Thoughts on musical experiences, my own works, and who knows what else.
It is universally acknowledged that every human who has ever needed to save something digitally…Will eventually realise that they shouldn’t have put off backing up everything.
My big I’m-An-Idiot moment came while on my residency at Bundanon Trust, when my (admittedly cheap) hard drive decided that it was going to elope with all my most important project files and never come back. It also invited along my entire sound bank (six years’ worth of field recordings, processed sounds with no discernible source and some very nice synth recordings from MESS).
Sounds can be re-recorded. The real heartbreak was realising that I had never exported a recent copy of a work I’d spent all of 2018 on but not yet finished, and a 5-minute work that I’d finished that morning.
As with all elopements, it ruffled feathers. A teary visit to the IT shop. More tears once it became obvious my hard drive probably wouldn’t return from its honeymoon. More tears upon learning that advanced data recovery options were likely to cost hundreds, if not eventually thousands.

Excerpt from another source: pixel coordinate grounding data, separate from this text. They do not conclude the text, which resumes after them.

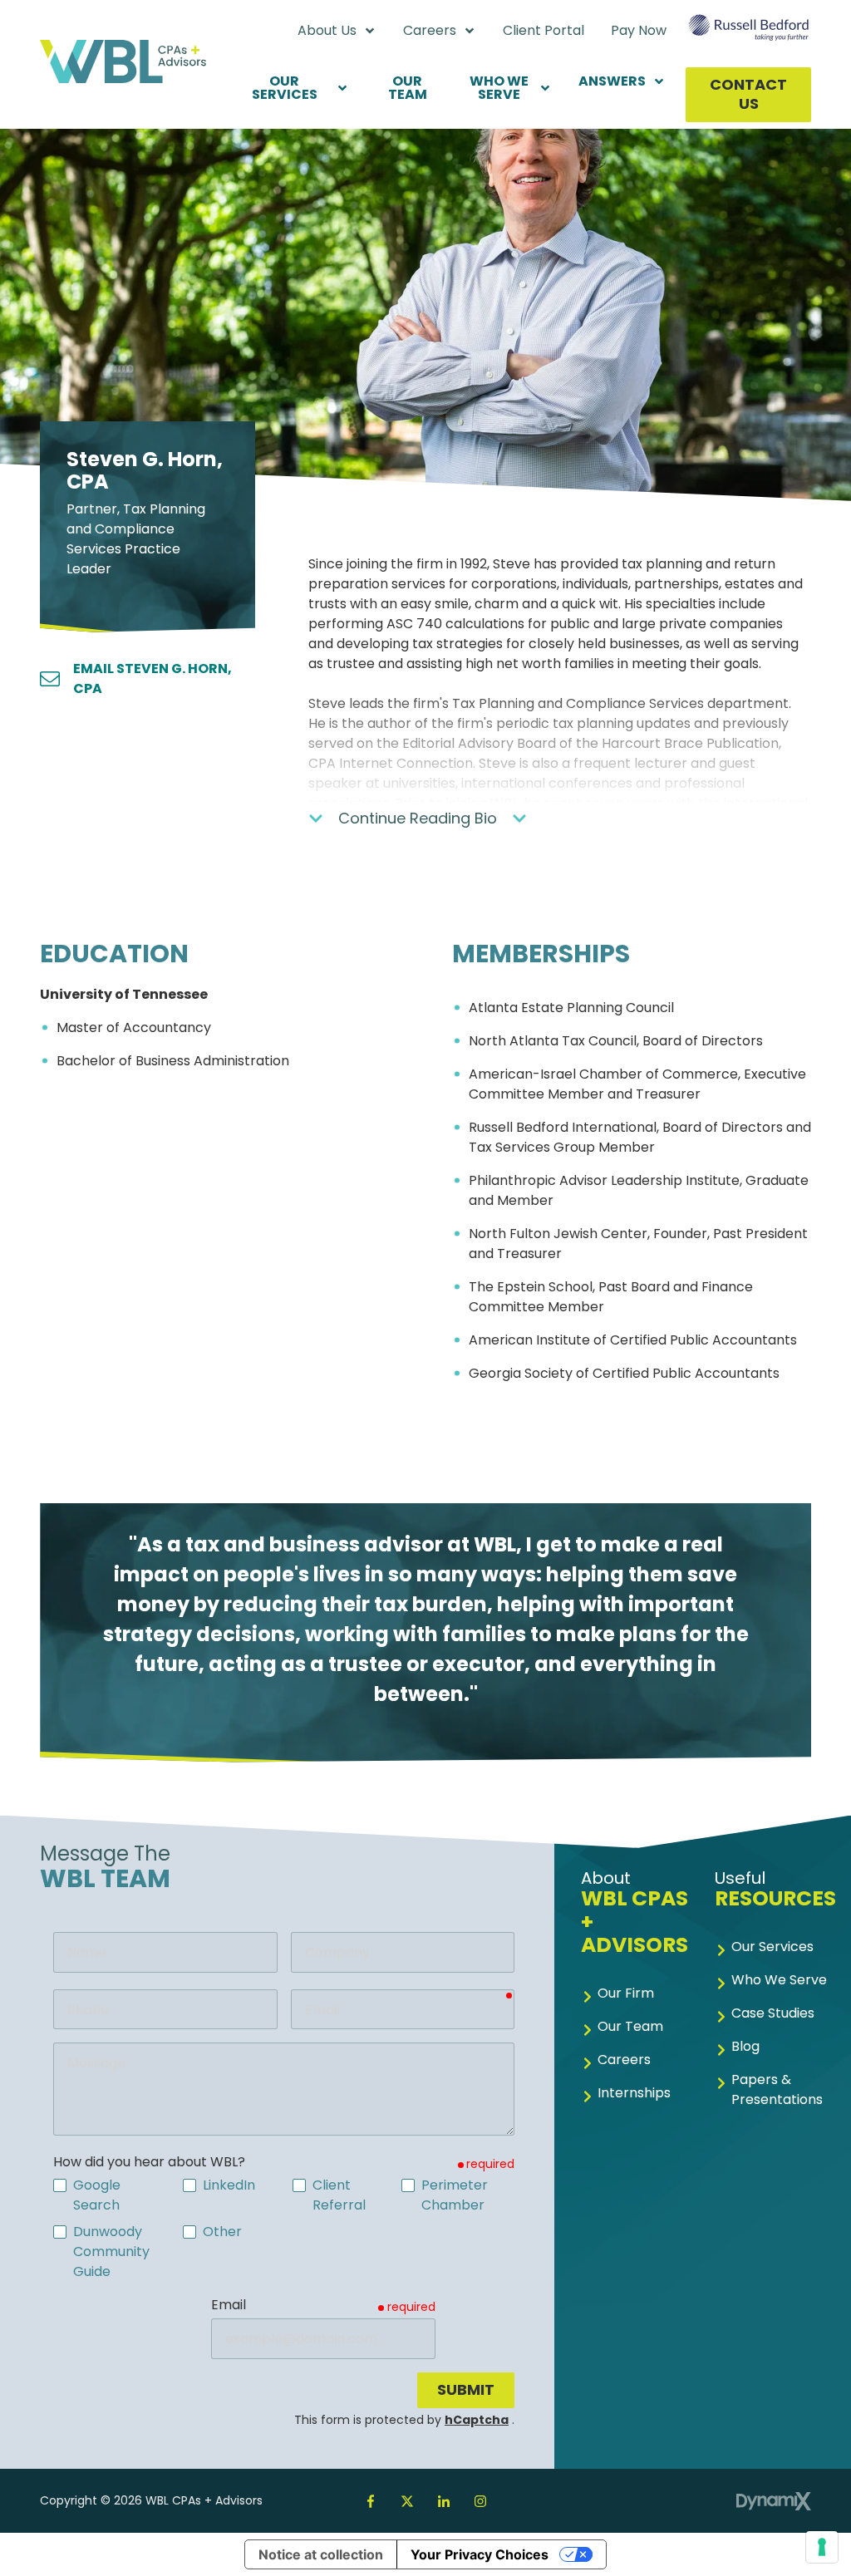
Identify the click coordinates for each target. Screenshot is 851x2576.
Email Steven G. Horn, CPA (152, 678)
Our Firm (626, 1993)
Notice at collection (320, 2554)
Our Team (630, 2026)
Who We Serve (779, 1979)
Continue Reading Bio (417, 818)
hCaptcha (477, 2419)
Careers (624, 2059)
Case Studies (772, 2013)
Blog (745, 2046)
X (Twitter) (407, 2501)
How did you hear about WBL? (149, 2161)
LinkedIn (443, 2501)
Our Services (772, 1946)
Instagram (480, 2501)
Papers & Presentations (777, 2089)
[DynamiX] (773, 2500)
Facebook (370, 2501)
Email (228, 2304)
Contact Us (748, 94)
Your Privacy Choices (479, 2554)
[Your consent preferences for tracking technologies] (822, 2547)
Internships (634, 2092)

Determined that this hard lesson would be learnt, I got to work.
SALVAGE WHAT YOU CAN
I made a list of all the things I had potentially lost, and all the things that had been haphazardly backed up via cloud storage, other hard drives, or even preserved through streaming services. After scouring every corner of my digital history, it came down to losing a few years’ worth of photos, my historical project files (oh well, I was never going to get around to re-working them anyway) and the two live projects. For the most part, my portfolio was unharmed. Phew.
LEARN FROM BEING AN DIGITAL IDIOT
That same afternoon, I purchased another two (admittedly also cheap) hard drives and additional cloud storage, then uploaded absolutely everything I still had to all three. If I back up each after every session (a matter of seconds), I have three identical copies of my current data, two physical. A clunky solution, but also convenient in some ways; I can leave the house with one, or no hard drives, and know that I have everything I need so long as I consolidate the other as soon as I get home. If one fails, the other is there. If both fail, I have the cloud. If I have slow Wi-Fi, my current work is still backed up.
WRITE YOUR DAMN COMPOSITION NOTES
I write this post approximately a month after The Elopement, on the verge of finishing the second rendition of the 5-minute work I lost. Approaching this task, I was devoid of the emotional energy to do so. However, once I began, I realised that the copious reflections, diagrams and even brainstorms I made on good old-fashioned paper allowed me to recreate the ambience, structure and even sound content of the work. Dare I say it…Easily.
Not only is the act of writing meditative and grounding, but these days you’re probably less likely to lose your work due to water or fire than you are to a hard drive failure. Write often, write badly, and then be surprised at how much it can jog your memory about your own composing process.
ENJOY THE SMUG SENSATION OF SECURITY
I am almost ready to pop this piece out into the world now. While I’m kicking my former self, this has been a necessary learning curve. I’ve consolidated my back-up process, I’ve created a work that has been doubly-considered and is probably better for it. Paranoia in the Bush is a work which celebrates the uneasy sensation of being watched while bushwalking in deep wilderness.
I like to think that my hard drive and my lost data are out there somewhere, holding hands and watching my personal growth fondly.